**TASK OBJECTIVE:** Please reproduce every record, keeping each one exactly as written.

START SUPPLIED ENTRIES

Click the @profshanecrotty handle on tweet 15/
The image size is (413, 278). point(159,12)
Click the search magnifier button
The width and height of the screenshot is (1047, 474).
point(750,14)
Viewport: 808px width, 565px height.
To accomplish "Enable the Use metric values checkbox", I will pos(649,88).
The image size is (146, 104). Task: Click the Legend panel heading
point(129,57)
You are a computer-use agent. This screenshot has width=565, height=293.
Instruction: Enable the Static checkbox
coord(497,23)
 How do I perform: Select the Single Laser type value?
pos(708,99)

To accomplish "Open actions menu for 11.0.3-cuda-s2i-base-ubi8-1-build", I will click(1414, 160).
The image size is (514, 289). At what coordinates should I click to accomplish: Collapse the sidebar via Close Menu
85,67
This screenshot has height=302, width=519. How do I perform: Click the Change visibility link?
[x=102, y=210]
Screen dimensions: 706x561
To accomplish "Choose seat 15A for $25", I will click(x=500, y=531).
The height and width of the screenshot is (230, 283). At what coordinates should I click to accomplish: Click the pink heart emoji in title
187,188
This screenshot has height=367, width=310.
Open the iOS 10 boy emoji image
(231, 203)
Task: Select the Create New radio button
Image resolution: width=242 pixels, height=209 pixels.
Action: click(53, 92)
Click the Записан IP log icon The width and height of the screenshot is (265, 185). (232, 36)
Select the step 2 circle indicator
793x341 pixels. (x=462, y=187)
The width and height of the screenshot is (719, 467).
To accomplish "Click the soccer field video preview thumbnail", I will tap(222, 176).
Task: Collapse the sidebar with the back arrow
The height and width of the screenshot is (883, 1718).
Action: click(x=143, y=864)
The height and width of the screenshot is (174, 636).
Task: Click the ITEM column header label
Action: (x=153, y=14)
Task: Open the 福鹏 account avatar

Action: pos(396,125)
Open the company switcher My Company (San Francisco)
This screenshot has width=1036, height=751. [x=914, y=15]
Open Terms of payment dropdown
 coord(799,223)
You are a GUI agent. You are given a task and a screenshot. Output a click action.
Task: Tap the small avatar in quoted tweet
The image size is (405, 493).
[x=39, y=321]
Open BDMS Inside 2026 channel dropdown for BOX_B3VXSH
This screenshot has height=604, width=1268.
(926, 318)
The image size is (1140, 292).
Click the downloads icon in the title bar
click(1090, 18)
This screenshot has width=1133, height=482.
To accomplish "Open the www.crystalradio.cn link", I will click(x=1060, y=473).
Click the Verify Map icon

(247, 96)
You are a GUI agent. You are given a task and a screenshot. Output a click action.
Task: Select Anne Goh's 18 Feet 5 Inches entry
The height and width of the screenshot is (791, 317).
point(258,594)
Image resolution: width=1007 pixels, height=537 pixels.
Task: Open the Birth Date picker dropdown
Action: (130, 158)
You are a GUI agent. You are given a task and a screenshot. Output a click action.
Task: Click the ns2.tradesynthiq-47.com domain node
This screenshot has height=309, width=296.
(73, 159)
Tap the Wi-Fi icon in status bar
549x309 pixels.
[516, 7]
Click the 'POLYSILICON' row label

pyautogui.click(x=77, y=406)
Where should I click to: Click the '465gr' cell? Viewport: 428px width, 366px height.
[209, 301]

END SUPPLIED ENTRIES

**ANSWER BOX:**
Click the @profshanecrotty handle on tweet 15/
The image size is (413, 278). point(159,12)
Click the search magnifier button
The width and height of the screenshot is (1047, 474).
point(750,14)
Viewport: 808px width, 565px height.
To accomplish "Enable the Use metric values checkbox", I will pos(649,88).
The image size is (146, 104). Task: Click the Legend panel heading
point(129,57)
You are a computer-use agent. This screenshot has width=565, height=293.
Instruction: Enable the Static checkbox
coord(497,23)
 How do I perform: Select the Single Laser type value?
pos(708,99)

To accomplish "Open actions menu for 11.0.3-cuda-s2i-base-ubi8-1-build", I will click(1414, 160).
The image size is (514, 289). At what coordinates should I click to accomplish: Collapse the sidebar via Close Menu
85,67
This screenshot has height=302, width=519. How do I perform: Click the Change visibility link?
[x=102, y=210]
Screen dimensions: 706x561
To accomplish "Choose seat 15A for $25", I will click(x=500, y=531).
The height and width of the screenshot is (230, 283). At what coordinates should I click to accomplish: Click the pink heart emoji in title
187,188
This screenshot has height=367, width=310.
Open the iOS 10 boy emoji image
(231, 203)
Task: Select the Create New radio button
Image resolution: width=242 pixels, height=209 pixels.
Action: click(53, 92)
Click the Записан IP log icon The width and height of the screenshot is (265, 185). (232, 36)
Select the step 2 circle indicator
793x341 pixels. (x=462, y=187)
The width and height of the screenshot is (719, 467).
To accomplish "Click the soccer field video preview thumbnail", I will tap(222, 176).
Task: Collapse the sidebar with the back arrow
The height and width of the screenshot is (883, 1718).
Action: click(x=143, y=864)
The height and width of the screenshot is (174, 636).
Task: Click the ITEM column header label
Action: (x=153, y=14)
Task: Open the 福鹏 account avatar

Action: pos(396,125)
Open the company switcher My Company (San Francisco)
This screenshot has width=1036, height=751. [x=914, y=15]
Open Terms of payment dropdown
 coord(799,223)
You are a GUI agent. You are given a task and a screenshot. Output a click action.
Task: Tap the small avatar in quoted tweet
The image size is (405, 493).
[x=39, y=321]
Open BDMS Inside 2026 channel dropdown for BOX_B3VXSH
This screenshot has height=604, width=1268.
(926, 318)
The image size is (1140, 292).
Click the downloads icon in the title bar
click(1090, 18)
This screenshot has width=1133, height=482.
To accomplish "Open the www.crystalradio.cn link", I will click(x=1060, y=473).
Click the Verify Map icon

(247, 96)
You are a GUI agent. You are given a task and a screenshot. Output a click action.
Task: Select Anne Goh's 18 Feet 5 Inches entry
The height and width of the screenshot is (791, 317).
point(258,594)
Image resolution: width=1007 pixels, height=537 pixels.
Task: Open the Birth Date picker dropdown
Action: (130, 158)
You are a GUI agent. You are given a task and a screenshot. Output a click action.
Task: Click the ns2.tradesynthiq-47.com domain node
This screenshot has height=309, width=296.
(73, 159)
Tap the Wi-Fi icon in status bar
549x309 pixels.
[516, 7]
Click the 'POLYSILICON' row label

pyautogui.click(x=77, y=406)
Where should I click to: Click the '465gr' cell? Viewport: 428px width, 366px height.
[209, 301]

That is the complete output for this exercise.